Mentre la battaglia col nemico precedente, la televisione, era stata vinta con relativa facilità, quella contro i social-network non sta avendo lo stesso successo e rischia di trasformarsi in una débacle. Computer e smartphone sono al di fuori di ogni controllo e stanno minando le basi delle convenzioni sociali. C’è chi addirittura sostiene che la stessa società ultra ortodossa si stia stancando delle limitazioni e delle imposizioni attualmente in vigore. Secondo alcune analisi statistiche, i tradizionali partiti rappresentanti l’universo ortodosso hanno raccolto meno voti di quanto ci si sarebbe aspettato, tenendo conto della loro crescita demografica, molto più forte rispetto alla componente laica.

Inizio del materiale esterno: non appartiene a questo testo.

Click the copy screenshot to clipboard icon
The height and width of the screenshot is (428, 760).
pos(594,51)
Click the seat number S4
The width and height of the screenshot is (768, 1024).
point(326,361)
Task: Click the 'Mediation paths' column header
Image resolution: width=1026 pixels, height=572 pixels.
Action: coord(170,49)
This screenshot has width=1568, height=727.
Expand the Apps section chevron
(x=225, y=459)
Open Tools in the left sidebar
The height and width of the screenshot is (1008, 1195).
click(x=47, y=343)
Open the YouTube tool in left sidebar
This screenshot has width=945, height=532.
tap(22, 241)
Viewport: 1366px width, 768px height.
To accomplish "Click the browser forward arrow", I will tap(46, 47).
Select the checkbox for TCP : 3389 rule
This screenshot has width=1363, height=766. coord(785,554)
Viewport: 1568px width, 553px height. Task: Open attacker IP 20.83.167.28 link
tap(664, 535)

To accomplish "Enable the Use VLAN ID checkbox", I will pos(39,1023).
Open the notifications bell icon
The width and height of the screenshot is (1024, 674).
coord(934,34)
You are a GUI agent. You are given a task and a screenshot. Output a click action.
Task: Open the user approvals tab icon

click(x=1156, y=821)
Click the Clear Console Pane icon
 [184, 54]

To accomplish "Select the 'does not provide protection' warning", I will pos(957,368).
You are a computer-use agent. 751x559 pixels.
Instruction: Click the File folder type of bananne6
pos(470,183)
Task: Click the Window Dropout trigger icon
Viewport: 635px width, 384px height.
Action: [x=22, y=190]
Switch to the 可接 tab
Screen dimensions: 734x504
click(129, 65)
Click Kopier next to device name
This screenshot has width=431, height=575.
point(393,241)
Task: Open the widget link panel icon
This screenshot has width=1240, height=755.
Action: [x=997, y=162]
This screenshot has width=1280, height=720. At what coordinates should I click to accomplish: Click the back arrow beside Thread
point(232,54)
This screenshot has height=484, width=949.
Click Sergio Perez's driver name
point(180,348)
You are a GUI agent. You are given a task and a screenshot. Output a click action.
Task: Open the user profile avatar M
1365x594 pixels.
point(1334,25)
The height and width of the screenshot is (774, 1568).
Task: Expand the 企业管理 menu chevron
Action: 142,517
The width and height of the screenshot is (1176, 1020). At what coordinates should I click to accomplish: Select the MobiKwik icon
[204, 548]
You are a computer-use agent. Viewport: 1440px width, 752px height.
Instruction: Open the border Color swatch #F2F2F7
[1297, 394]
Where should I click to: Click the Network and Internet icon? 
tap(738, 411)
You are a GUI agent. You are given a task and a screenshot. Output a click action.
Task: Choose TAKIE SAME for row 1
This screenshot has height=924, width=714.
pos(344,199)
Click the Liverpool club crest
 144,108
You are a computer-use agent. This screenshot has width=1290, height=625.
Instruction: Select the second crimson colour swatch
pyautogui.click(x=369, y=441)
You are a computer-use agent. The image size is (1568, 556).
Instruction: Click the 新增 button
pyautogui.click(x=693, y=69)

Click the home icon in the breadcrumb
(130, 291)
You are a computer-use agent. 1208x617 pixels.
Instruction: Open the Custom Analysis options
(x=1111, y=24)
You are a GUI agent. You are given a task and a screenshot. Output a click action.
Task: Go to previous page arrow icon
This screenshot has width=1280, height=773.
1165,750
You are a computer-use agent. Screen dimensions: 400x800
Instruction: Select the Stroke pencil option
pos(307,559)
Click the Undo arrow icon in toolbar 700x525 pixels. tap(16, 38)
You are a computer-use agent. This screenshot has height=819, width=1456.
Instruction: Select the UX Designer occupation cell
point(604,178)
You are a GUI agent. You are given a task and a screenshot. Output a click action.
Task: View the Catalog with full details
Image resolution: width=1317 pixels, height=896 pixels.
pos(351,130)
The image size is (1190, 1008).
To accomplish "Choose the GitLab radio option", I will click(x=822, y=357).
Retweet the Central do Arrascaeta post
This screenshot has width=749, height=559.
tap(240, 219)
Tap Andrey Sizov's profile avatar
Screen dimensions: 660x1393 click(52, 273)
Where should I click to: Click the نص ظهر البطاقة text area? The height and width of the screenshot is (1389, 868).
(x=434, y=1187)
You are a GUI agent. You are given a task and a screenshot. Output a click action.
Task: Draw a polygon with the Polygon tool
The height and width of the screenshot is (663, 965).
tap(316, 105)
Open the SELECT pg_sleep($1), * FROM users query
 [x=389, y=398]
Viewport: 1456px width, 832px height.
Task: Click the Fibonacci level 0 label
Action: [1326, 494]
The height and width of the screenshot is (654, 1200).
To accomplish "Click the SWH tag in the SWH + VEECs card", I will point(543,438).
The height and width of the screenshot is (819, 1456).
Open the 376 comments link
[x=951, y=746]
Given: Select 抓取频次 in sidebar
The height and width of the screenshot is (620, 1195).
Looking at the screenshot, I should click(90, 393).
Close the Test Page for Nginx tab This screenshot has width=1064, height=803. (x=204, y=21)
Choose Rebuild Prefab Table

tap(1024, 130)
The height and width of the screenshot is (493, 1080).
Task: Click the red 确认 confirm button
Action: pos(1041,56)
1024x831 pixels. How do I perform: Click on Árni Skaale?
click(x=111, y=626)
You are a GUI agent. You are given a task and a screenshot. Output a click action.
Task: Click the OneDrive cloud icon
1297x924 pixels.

Quali sono allora le soluzioni possibili? Il programma di Yair Lapid prevede un’ulteriore proroga di cinque anni per tutti i ragazzi ortodossi in età di leva; al termine di questo periodo, la leva diventerà obbligatoria per tutti a parte un gruppo minimo di avrechim che riceveranno l’esenzione in base all’eccellenza dimostrata negli studi. Parallelamente, lo Stato aumenterà in maniera notevole l’attuale paga dei soldati di leva, in particolare dei combattenti. È improbabile che una simile proposta riesca a superare le varie obiezioni legali che inevitabilmente verranno avanzate dalla parte laica e religioso-sionista israeliana. La soluzione al problema passa inevitabilmente per un processo di dialogo e di confronto fra le varie componenti direttamente interessate; una legislazione in materia senza un accordo, de facto se non de jure, non porterebbe a grandi risultati.

Se la diatriba attorno al servizio militare o civile appare complicata, un problema simile deve essere risolto anche con la minoranza araba. Ma questa è un’altra storia.